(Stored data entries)
= = = = =

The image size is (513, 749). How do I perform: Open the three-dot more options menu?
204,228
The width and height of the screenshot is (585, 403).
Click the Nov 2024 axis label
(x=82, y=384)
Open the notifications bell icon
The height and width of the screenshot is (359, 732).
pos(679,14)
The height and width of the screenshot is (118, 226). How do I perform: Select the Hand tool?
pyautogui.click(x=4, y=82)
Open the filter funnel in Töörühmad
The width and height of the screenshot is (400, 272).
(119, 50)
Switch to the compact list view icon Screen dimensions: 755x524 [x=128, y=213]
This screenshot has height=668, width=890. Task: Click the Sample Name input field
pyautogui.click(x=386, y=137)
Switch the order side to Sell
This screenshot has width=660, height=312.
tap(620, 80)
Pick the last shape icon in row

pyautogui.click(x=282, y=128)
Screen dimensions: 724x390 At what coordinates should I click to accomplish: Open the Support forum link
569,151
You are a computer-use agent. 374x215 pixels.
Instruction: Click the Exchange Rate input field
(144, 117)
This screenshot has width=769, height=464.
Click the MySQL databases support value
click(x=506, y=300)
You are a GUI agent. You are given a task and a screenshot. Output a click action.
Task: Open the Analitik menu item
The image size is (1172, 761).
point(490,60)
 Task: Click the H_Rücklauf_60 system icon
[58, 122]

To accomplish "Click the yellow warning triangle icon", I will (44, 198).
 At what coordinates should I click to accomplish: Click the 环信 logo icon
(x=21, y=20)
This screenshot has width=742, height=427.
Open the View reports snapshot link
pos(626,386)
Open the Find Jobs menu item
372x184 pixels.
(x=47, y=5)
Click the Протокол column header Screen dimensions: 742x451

= = = = =

*EXERCISE REQUIREMENTS*
Through the last line of the entries above, beginning at the line containing "Open the notifications bell icon", transcribe each line exactly, both ends included and nothing more.

*RESULT OF THE EXERCISE*
Open the notifications bell icon
The height and width of the screenshot is (359, 732).
pos(679,14)
The height and width of the screenshot is (118, 226). How do I perform: Select the Hand tool?
pyautogui.click(x=4, y=82)
Open the filter funnel in Töörühmad
The width and height of the screenshot is (400, 272).
(119, 50)
Switch to the compact list view icon Screen dimensions: 755x524 [x=128, y=213]
This screenshot has height=668, width=890. Task: Click the Sample Name input field
pyautogui.click(x=386, y=137)
Switch the order side to Sell
This screenshot has width=660, height=312.
tap(620, 80)
Pick the last shape icon in row

pyautogui.click(x=282, y=128)
Screen dimensions: 724x390 At what coordinates should I click to accomplish: Open the Support forum link
569,151
You are a computer-use agent. 374x215 pixels.
Instruction: Click the Exchange Rate input field
(144, 117)
This screenshot has width=769, height=464.
Click the MySQL databases support value
click(x=506, y=300)
You are a GUI agent. You are given a task and a screenshot. Output a click action.
Task: Open the Analitik menu item
The image size is (1172, 761).
point(490,60)
 Task: Click the H_Rücklauf_60 system icon
[58, 122]

To accomplish "Click the yellow warning triangle icon", I will (44, 198).
 At what coordinates should I click to accomplish: Click the 环信 logo icon
(x=21, y=20)
This screenshot has width=742, height=427.
Open the View reports snapshot link
pos(626,386)
Open the Find Jobs menu item
372x184 pixels.
(x=47, y=5)
Click the Протокол column header Screen dimensions: 742x451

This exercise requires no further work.